固体地球統合研究

平成20年度年次報告

課題番号:4001

(1)実施機関名:

 独立行政法人海洋研究開発機構

(2)研究課題(または観測項目)名:

 固体地球統合研究

(3)最も関連の深い建議の項目:

 1(2)ア.プレート境界域における歪・応力集中機構

(4)その他関連する建議の項目:

1(1)イ.列島規模のプレート内の構造と変形
 (3)ア.断層面上の不均質性
 イ.地震波動伝播と強震動予測
 (4)ア.摩擦・破壊現象の物理・化学的素過程
 イ.地殻・上部マントルの物質・物性と摩擦・破壊構成則パラメータ

2(1)ア.日本列島域
 イ.特定の地域
 (2)ウ.東南海・南海地域
 エ.その他特定の地域

3(3)地下構造と状態変化をモニターするための技術開発と高度化

(5)本課題の平成16年度からの5ヵ年の到達目標と、それに対する平成20年度実施計画の位置付け:

 5ヶ年の到達目標としては、地震波・電磁気等による地球内部構造のモニタリング、沈み込み帯等の岩石試料の物性分析、プレート構造解析と海溝型地震の発生力学、堆積物試料の精密解析、これら分析・解析手法の高度化など、地球内部の動的挙動(ダイナミクス)に関する調査観測と実験の結果に基づきマントル・プレートの動的挙動の数値モデルを開発すると共に、これらの研究を通じて、巨大地震、火山噴火、津波などの災害を発生させる地球変動メカニズムの解明及び予測への貢献を目指す。
特にプレート挙動解析研究領域では、プレートの運動による海溝型地震や地殻変動等の動的過程を理解するため、プレート沈み込み帯の構造を探査する。この結果とプレート境界域の物質研究等に基づき地殻活動モデルを開発する。具体的には、

 a 南海トラフにおける巨大地震発生過程を規定する構造要因の抽出および伊豆小笠原弧域等のプレート沈み込みに関わる知見の蓄積のため、制御震源を用いた反射法や屈折法構造調査等により、南海トラフ周辺のフィリピン海プレートについて深さ約30 kmの範囲で、伊豆・小笠原弧域等について深さ約20 kmの範囲で、地殻構造を探査する。

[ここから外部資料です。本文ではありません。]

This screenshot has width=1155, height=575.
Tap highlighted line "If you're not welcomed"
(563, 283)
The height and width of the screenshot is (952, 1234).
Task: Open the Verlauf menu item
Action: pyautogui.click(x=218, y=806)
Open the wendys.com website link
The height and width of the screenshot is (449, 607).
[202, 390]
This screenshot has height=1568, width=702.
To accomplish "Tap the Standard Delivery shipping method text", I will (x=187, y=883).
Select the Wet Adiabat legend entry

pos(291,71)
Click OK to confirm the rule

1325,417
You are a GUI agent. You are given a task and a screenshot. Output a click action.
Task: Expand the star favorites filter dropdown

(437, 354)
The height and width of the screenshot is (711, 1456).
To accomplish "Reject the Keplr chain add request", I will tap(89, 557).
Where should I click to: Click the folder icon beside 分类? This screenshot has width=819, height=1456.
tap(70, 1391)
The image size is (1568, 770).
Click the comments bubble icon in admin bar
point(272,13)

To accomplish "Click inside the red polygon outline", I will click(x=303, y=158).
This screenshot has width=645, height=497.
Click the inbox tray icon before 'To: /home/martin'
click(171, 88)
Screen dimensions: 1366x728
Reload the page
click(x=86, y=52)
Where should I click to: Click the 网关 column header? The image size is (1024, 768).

b 温度数10 0600℃、圧力数10 0800 MPa程度のプレート境界域の岩石の物性、力学的挙動、物理化学過程について研究を行う。

c aおよびbの結果を反映して広さ約600 km×300 km、深さ約50 kmの範囲で地殻構造を数値化し、「地球シミュレータ」を用いてプレート挙動に関する数値実験を行う。この成果を用いて、時空間スケールの異なる現象を扱うプレート挙動モデルの開発を進める(中期計画「プレート挙動解析研究」より)。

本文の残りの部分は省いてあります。